3.3. Il est difficile, voire peu pertinent de définir exactement le type de qualité de sol que nous entendons obtenir. En revanche, le CESE déplore l'absence d'un débat sur les objectifs essentiels que nous pouvons assigner à la protection des sols et sur un niveau d'ambition raisonnable dans la conduite des travaux. La communication conclut à la nécessité de protéger les sols contre diverses menaces, mais les sols déjà dégradés ou naturellement médiocres peuvent-ils être améliorés ? Le CESE pense que la Commission ne devrait pas préciser combien d'hectares sont censés être d'une certaine qualité, mais plutôt indiquer quelles sont les priorités prévues. L'une de ces priorités pourrait être de protéger en premier lieu contre de nouvelles dégradations les sols les plus exposés. Une stratégie européenne doit définir une ambition commune à l'égard des sols européens.

3.4. La Commission estime que l'érosion, la perte de matières organiques et la contamination sont les trois menaces les plus importantes. Étant donné que la communication ne comporte pas d'évaluation des diverses menaces qui soit susceptible de contribuer à définir un ordre de priorité, il est difficile de contester ou d'avaliser ce point de vue. Il serait intéressant d'évaluer, dans les éventuels travaux futurs de la Commission, l'impact des diverses menaces sur l'environnement et la société. Pour ce faire, il conviendrait de préciser le risque de diminution de la valeur socio-économique des fonctions du sol.

3.5. Afin d'évaluer ces différents types de menace, il est également intéressant de prendre en compte une durée dans cette analyse, car elle fait défaut dans le rapport de la Commission. Par durée, on entend le fait de ne pas se contenter de prendre en compte la situation actuelle, mais de voir à quel rythme la terre a été améliorée ou dégradée et quelles sont les conséquences à terme. Il est possible que les connaissances actuelles de l'impact sur les sols soient trop lacunaires pour dresser un inventaire exhaustif, mais une telle initiative devrait être mise en oeuvre dans les régions où elle est réalisable. La menace majeure désignée en priorité par la Commission peut bien entendu être la plus importante, mais cela n'empêchera pas certaines régions de privilégier une tout autre menace; par exemple, l'acidification des terrains forestiers pose un problème de fertilité en Europe du Nord, tandis que les feux de forêt peuvent être cause d'érosion en Europe méridionale.

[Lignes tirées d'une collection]
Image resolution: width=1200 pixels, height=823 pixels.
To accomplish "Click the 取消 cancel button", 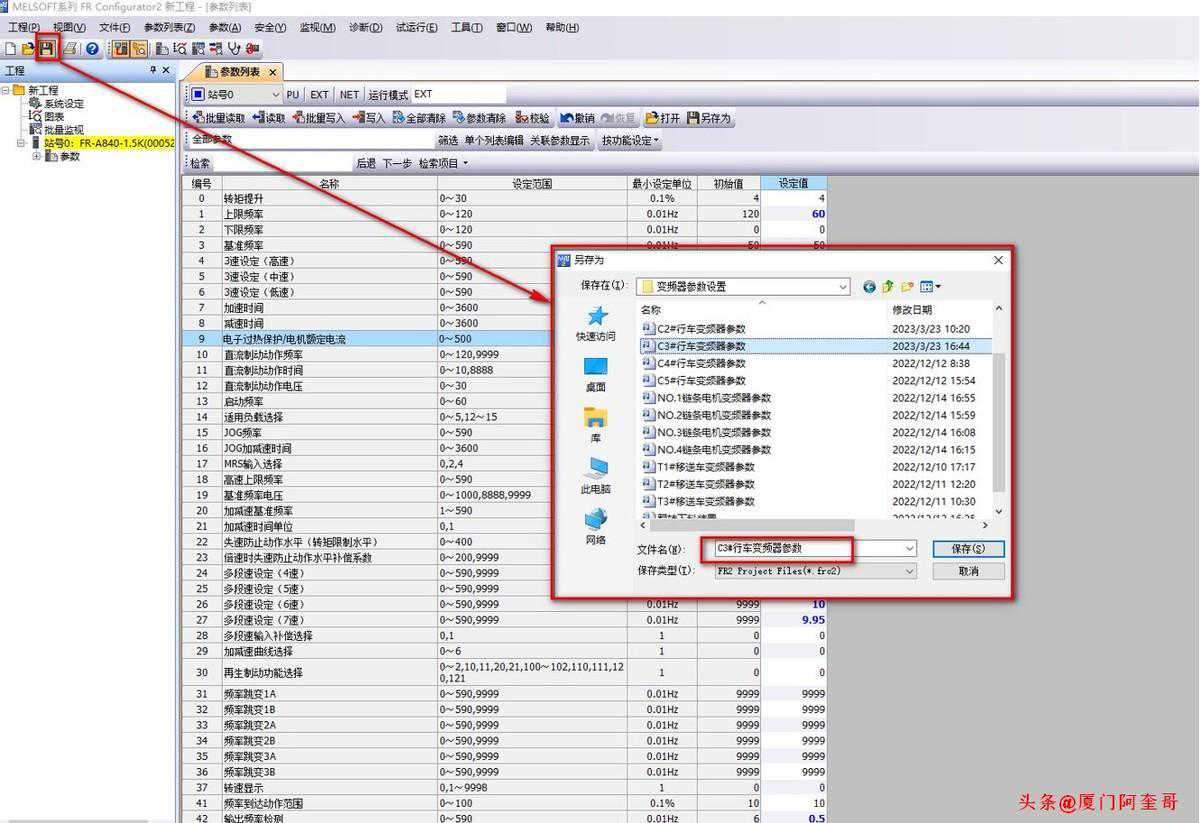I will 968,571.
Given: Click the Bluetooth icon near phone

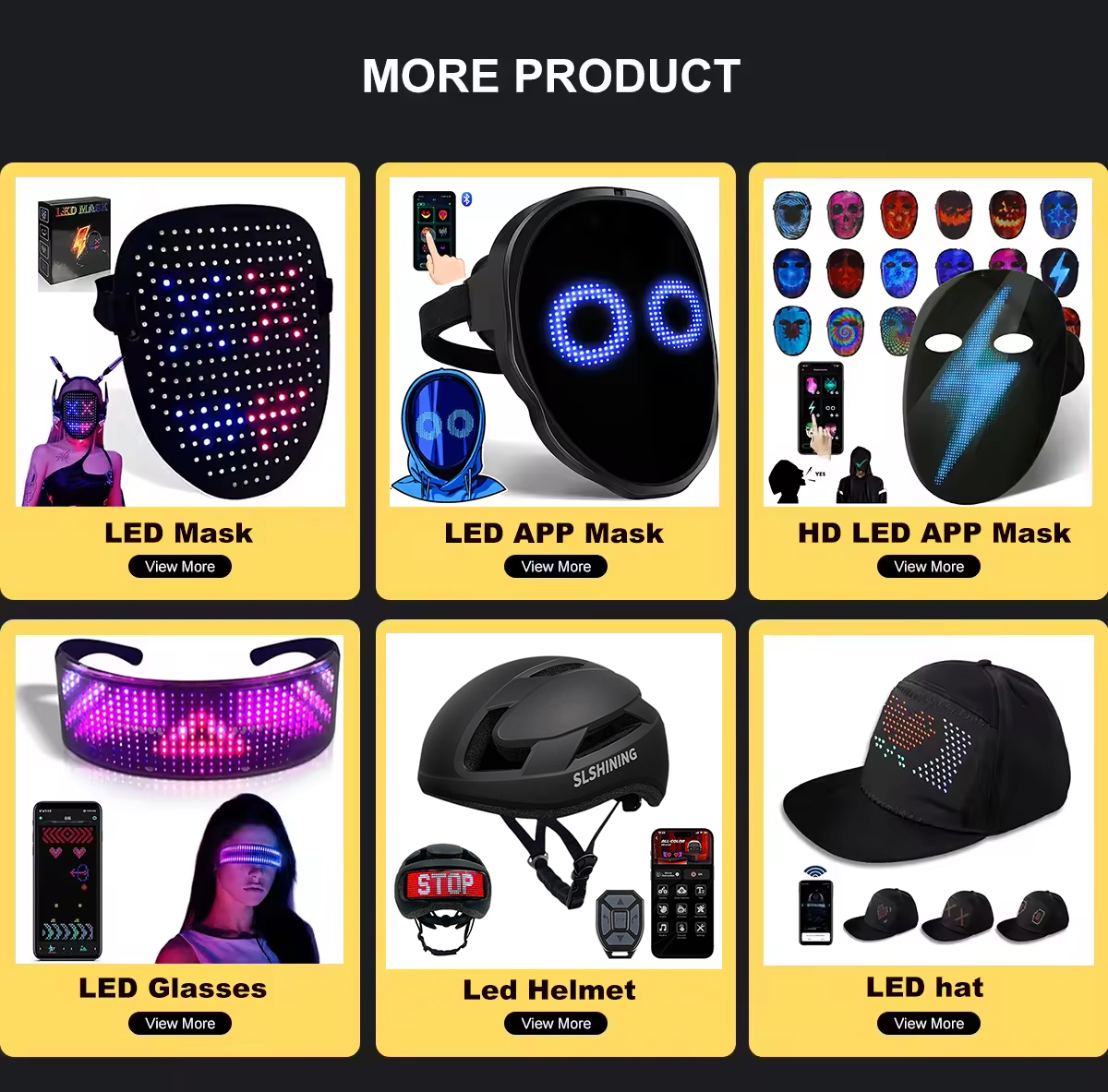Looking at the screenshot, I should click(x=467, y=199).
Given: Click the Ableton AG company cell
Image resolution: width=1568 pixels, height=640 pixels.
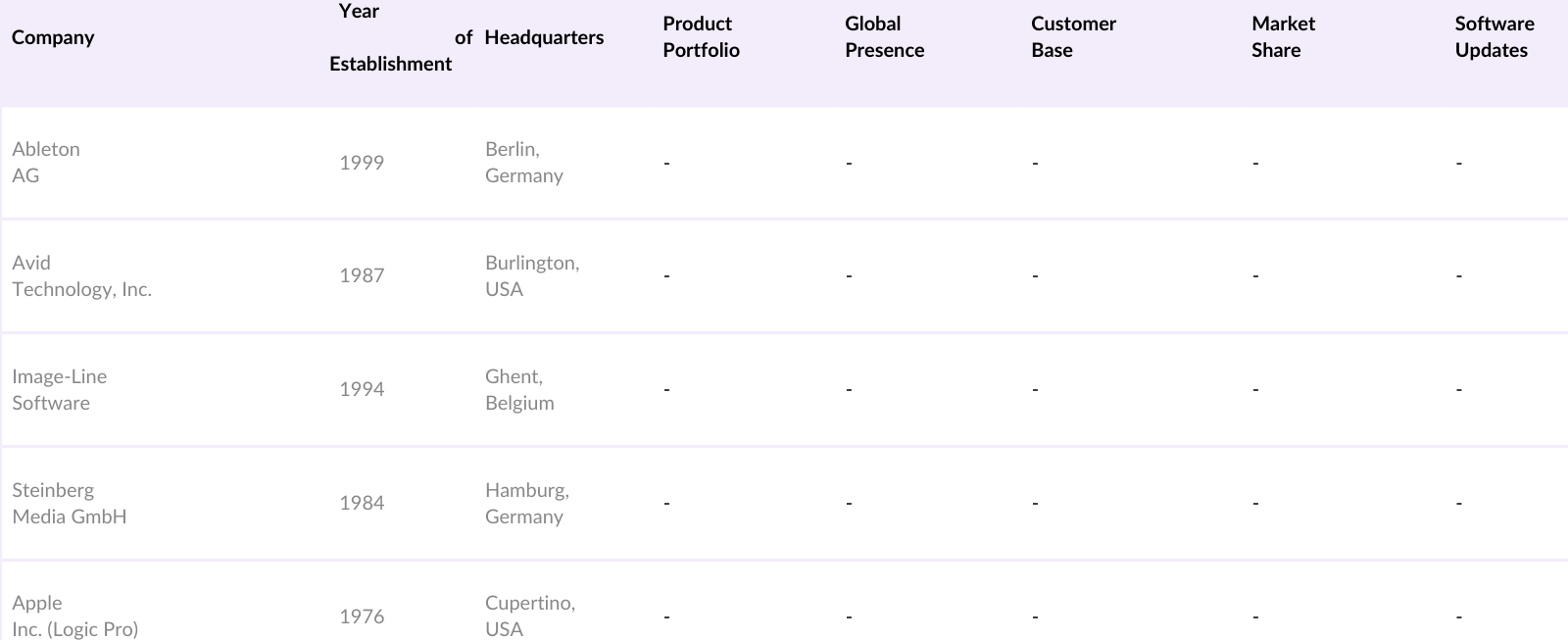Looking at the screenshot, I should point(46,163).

**LISTE DES TÂCHES:**
A: Indiquez par oui ou par non si chaque affirmation ci-dessous correspond à l'extrait sur la protection des sols, et citez à chaque fois les mots du texte qui le montrent. (i) La Commission voit l'érosion, la perte de matières organiques et la contamination comme les trois menaces les plus importantes. (ii) Le CESE veut que la Commission précise combien d'hectares doivent avoir une certaine qualité. (iii) Les feux de forêt sont donnés comme une cause d'érosion en Europe du Nord.
B: Recopiez sans rien changer le passage de l'extrait sur la protection des sols qui va de "3.3. Il est" à "des sols européens.".

**RÉPONSES PAR TÂCHE:**
A:
(i) Oui : « La Commission estime que l'érosion, la perte de matières organiques et la contamination sont les trois menaces les plus importantes. »
(ii) Non : « Le CESE pense que la Commission ne devrait pas préciser combien d'hectares sont censés être d'une certaine qualité ».
(iii) Non : « les feux de forêt peuvent être cause d'érosion en Europe méridionale ».

B:
3.3. Il est difficile, voire peu pertinent de définir exactement le type de qualité de sol que nous entendons obtenir. En revanche, le CESE déplore l'absence d'un débat sur les objectifs essentiels que nous pouvons assigner à la protection des sols et sur un niveau d'ambition raisonnable dans la conduite des travaux. La communication conclut à la nécessité de protéger les sols contre diverses menaces, mais les sols déjà dégradés ou naturellement médiocres peuvent-ils être améliorés ? Le CESE pense que la Commission ne devrait pas préciser combien d'hectares sont censés être d'une certaine qualité, mais plutôt indiquer quelles sont les priorités prévues. L'une de ces priorités pourrait être de protéger en premier lieu contre de nouvelles dégradations les sols les plus exposés. Une stratégie européenne doit définir une ambition commune à l'égard des sols européens.